NATE DAVIS: Remember, in Pennsylvania, I’ll go back to one other thing that’s very, very important to remember. That is the teachers are on the payroll of the school. So, it’s the cost associated with that this a direct cost that the school incurs on teachers. While there’s a high reimbursement rate, there’s also a teacher cost the school really deals with.
JEFF LEE: Okay. Thank you.
OPERATOR: Jeff Silber, BMO Capital Markets.
HENRY CHIEN, ANALYST, BMO CAPITAL MARKETS: It’s Henry Chien calling in for Jeff. I wanted to ask a little bit about the increases in revenue per student. I know you mentioned some of it was due to shifts in the calendar. Is there anything else driving that in the quarter?
JAMES RHYU: Henry, it’s James. Every quarter there’s a number of puts and takes. The year-over-year comp is a little bit — we mentioned earlier in the year that the way that the timing of the revenue is going to come in this year would be a little bit different.
Some of the quarterly year-over-year comp is driven by that phasing during the course of the year. This year is different than last year. We have everything from capture, as I mentioned, which we are continually trying to improve. There’s some timing issues.
We do get some adjustments in some quarters, either from state audits or things like that. A lot of puts and takes, so we really don’t go into detail. As I said, the quarterly year-over-year result is not really going to be a trend going forward.
NATE DAVIS: The year-over-year total — this is Nate speaking, Henry — the year-over-year total revenue per student is affected by some rate increases.
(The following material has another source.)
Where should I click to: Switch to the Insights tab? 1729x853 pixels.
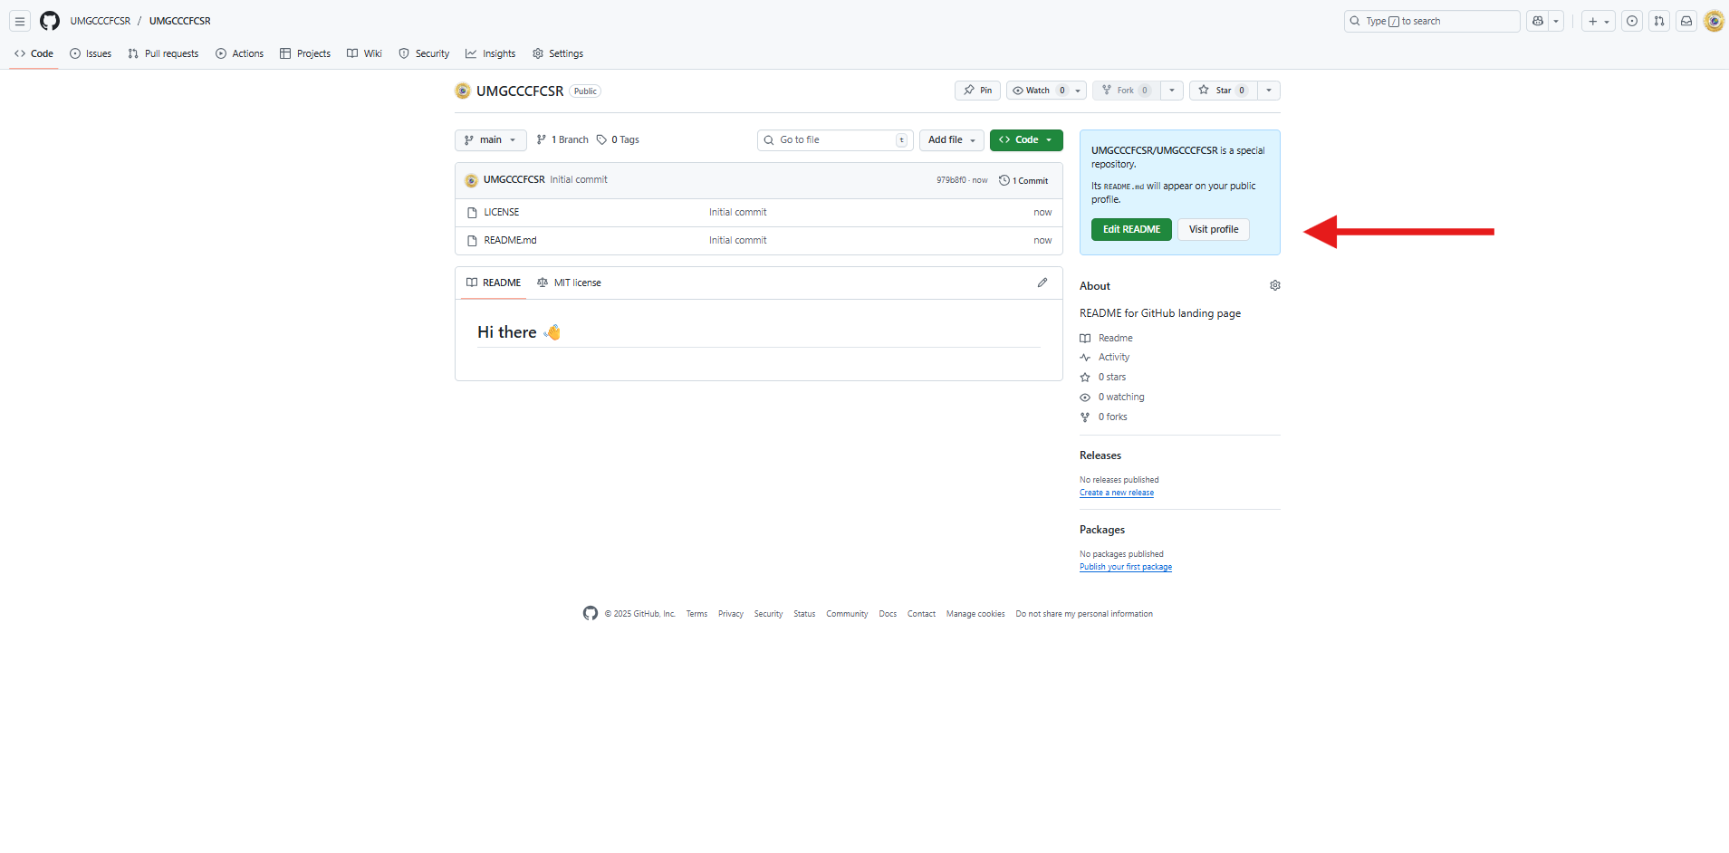click(490, 53)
There were these two states last year that had rate increases.
I think I mentioned in previous calls that as the economy gets better, the educational community fights for its portion of the state budget. We want a good portion of the money, the tax money that gets collected, to go back into education and local schools.
We are a public school. For that reason, we end up with some positive rate variances in good economic times. I don’t think that’s going to be 5% to 10%; it’s going to be in the very low single-digits. But we did get some of that benefit this year.
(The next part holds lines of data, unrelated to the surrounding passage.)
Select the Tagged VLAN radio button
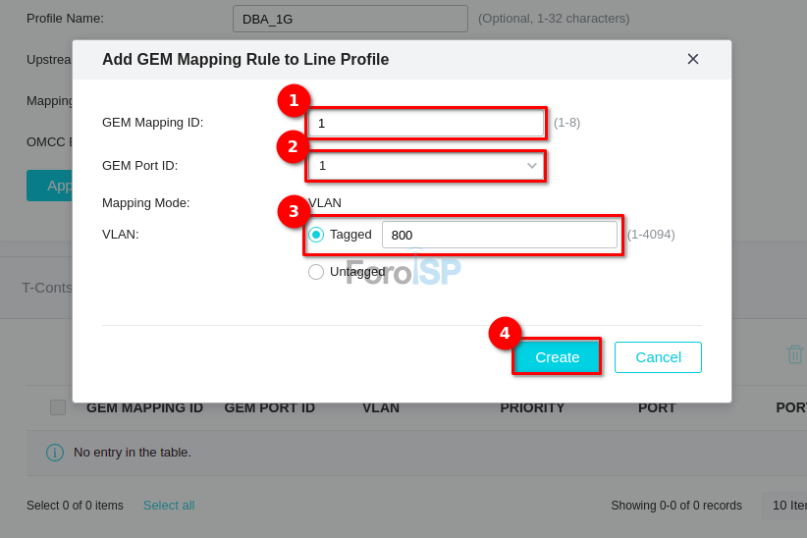This screenshot has height=538, width=807. click(x=316, y=235)
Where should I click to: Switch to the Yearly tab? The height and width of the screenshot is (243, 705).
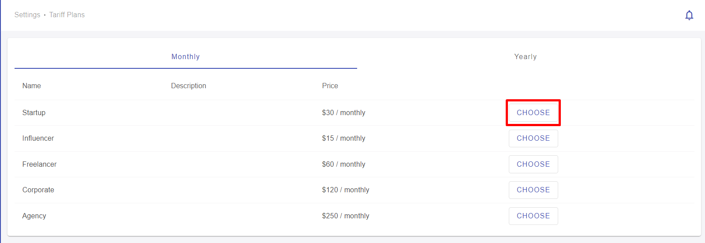526,57
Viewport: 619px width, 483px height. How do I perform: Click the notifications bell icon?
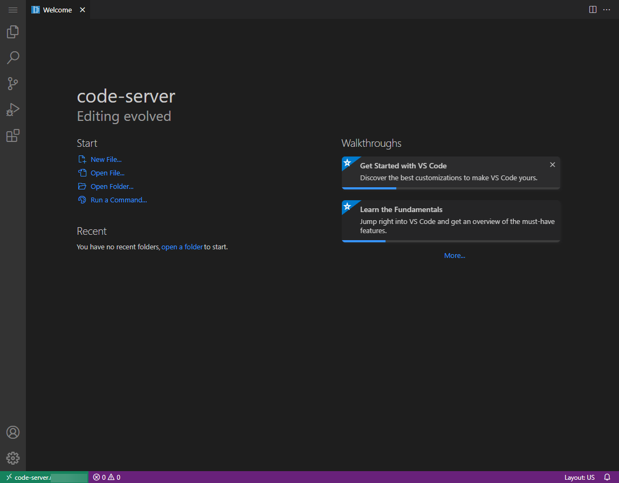607,477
HENRY CHIEN: Got it. In terms of the low single-digits, if you could clarify, is that trending upwards? Is it flat in terms of year over year for 2015? I know you’re not giving guidance.
JAMES RHYU: We want to be careful. What Nat’s referencing is the funding environment overall looks to be trending favorably.
How that translates to K12 revenue, isn’t always direct one for one. It depends on our student mix, which again, we are very early in the enrollment season. Funding rates can vary pretty widely.
Our capture rates vary wildly. The way that we capture revenue through enrollments in every state is different. We have single count date, double count date, et cetera.
So, until we get through our enrollment season and we know the mix of states and how we count them, et cetera, our revenue picture growth across rates, specifically, we won’t know until October. The general funding environment we see overall is improving.
NATE DAVIS: I know the funding environment, I don’t see a change in it from year to year. I think it will be positive. But, I don’t think it’s going to be more positive in FY15 than it was in FY14.
I’m not sure, Henry, exactly your question. If you’re asking do I see even more rate increases coming on a funding level, then I saw last year? No. I think we will see some, but I don’t think it will be any bigger than we got last year.
HENRY CHIEN: Got it, that’s very helpful. Thank you.
MIKE KRAFT: Operator, I think that was the last question on the board. So, if we don’t have any more questions, Nate, I don’t know if you want to take some closing remarks.
NATE DAVIS: I don’t have any closing remarks. I appreciate everybody’s time this morning and thank you for signing on.
OPERATOR: Ladies and gentlemen, this does conclude today’s teleconference. You may disconnect your lines at this time. Thank you for your participation and have a wonderful day.